The world has been prepared for King Abdullah of Saudi Arabia to die ever since December, when he was admitted to hospital with pneumonia. On Friday morning, to the accompaniment of mournful verses from the Quran, Saudi state television announced that the 90-year-old had breathed his last.

It has been an object lesson in how not to handle a succession. It’s true that most family businesses are not in the same league as the Saudi royal family. Few were founded in 1744. Fewer still have 15,000 members (that a core of 2,000 holds most of the power hardly makes it slimline). But family businesses can learn from them.

For a start, the House of Saud is a clear example of “key man risk”. King Abdullah exuded the aura of being all-powerful, although of course dozens of others have power in the Kingdom. Now Abdullah is gone, it’s very unclear who is in charge.

His successor Prince Salman bin Abdulaziz al-Saud, who is 79, is rumoured to be suffering from dementia, immediately appointed his half-brother Prince Muqrin bin Abdulaziz, as crown prince, and Mohammed bin Nayef as deputy crown prince. 

At 55 Mohammed bin Nayef is vaunted as a daisy-fresh member of the new generation, which tells its own story about Saudi Arabia’s gerontocracy. But who is really in charge? And who says so? It’s not obvious, which is very unsettling.

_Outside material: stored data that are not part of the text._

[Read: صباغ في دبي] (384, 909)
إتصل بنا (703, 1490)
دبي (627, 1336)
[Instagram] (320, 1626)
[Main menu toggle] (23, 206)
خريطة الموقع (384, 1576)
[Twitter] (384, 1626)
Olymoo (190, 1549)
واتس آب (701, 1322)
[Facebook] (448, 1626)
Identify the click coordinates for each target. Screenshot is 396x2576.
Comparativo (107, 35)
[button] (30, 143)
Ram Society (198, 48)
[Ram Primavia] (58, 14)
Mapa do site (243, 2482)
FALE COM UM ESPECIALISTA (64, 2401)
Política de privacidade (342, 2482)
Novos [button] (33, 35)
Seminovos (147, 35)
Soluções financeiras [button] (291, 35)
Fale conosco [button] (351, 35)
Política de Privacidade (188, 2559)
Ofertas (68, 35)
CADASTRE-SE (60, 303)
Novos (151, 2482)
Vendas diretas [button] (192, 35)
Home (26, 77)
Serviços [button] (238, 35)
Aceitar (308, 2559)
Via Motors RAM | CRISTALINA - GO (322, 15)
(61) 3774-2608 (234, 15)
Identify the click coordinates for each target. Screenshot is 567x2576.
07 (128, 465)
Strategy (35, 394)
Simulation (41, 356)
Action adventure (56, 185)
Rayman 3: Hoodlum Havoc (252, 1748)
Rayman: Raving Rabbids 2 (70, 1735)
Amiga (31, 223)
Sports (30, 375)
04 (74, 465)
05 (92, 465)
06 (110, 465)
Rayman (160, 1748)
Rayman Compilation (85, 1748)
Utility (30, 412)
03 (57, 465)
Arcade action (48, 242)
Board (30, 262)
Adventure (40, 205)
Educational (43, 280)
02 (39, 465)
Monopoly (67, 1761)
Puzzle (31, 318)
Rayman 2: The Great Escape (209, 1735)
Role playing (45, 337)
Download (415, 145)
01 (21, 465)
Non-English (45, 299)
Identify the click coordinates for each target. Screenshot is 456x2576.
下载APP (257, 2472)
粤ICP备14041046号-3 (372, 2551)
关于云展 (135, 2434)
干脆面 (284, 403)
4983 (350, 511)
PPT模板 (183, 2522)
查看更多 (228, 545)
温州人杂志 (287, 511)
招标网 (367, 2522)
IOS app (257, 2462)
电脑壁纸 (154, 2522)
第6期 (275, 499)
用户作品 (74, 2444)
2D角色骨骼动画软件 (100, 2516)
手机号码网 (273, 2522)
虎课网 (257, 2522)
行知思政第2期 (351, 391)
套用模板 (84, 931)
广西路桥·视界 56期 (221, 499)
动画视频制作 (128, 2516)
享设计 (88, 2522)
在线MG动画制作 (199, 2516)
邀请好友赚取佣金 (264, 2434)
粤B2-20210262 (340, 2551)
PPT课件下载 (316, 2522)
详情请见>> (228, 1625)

Perhaps the most important character in all this is not a family member at all, but Saudi oil minister Ali Al-Naimi, who has been in post since 1995 and recently said he doesn’t care if oil falls to $20 a barrel. According to energy analysts he recently wanted to step down, but was persuaded to stay by the old king. State TV said he will stay, but he is 80 and can’t go on for ever. What does that mean for policy? Who is his successor?

And what about the next generation? Mohammed bin Nayef led the defeat of a militant insurgency in Saudi Arabia a decade ago, but is hardly a moderate. What about his peers? After the Arab Spring the House of Saud made some concessions to its subjects. But is the next generation more liberal than the old one? What do they think about Saudi planes bombing ISIS? The uncertainty is problematic. 

The House of Saud is doing its best to radiate continuity, of course, but its essential characteristic is opacity, which is far from reassuring. Stakeholders – which given Saudi Arabia’s hold over the oil markets and influence on the Arab world includes everyone on the planet – are nervous.

This troubling succession reminds us that a generational transition should be a process, not an event. Older family heads – whether in charge of a geopolitically vital country or an adhesive manufacturer in Dusseldorf – should leave the scene slowly and surely, taking an ambassadorial role and visibly supporting their successor. Clinging to power until you die is a recipe for disaster.

The House of Saud is deliberately secretive and complex, which is designed to create fear and mistrust. If that is the impression your business wants to project, then fine. If not, then there are lessons to be learned.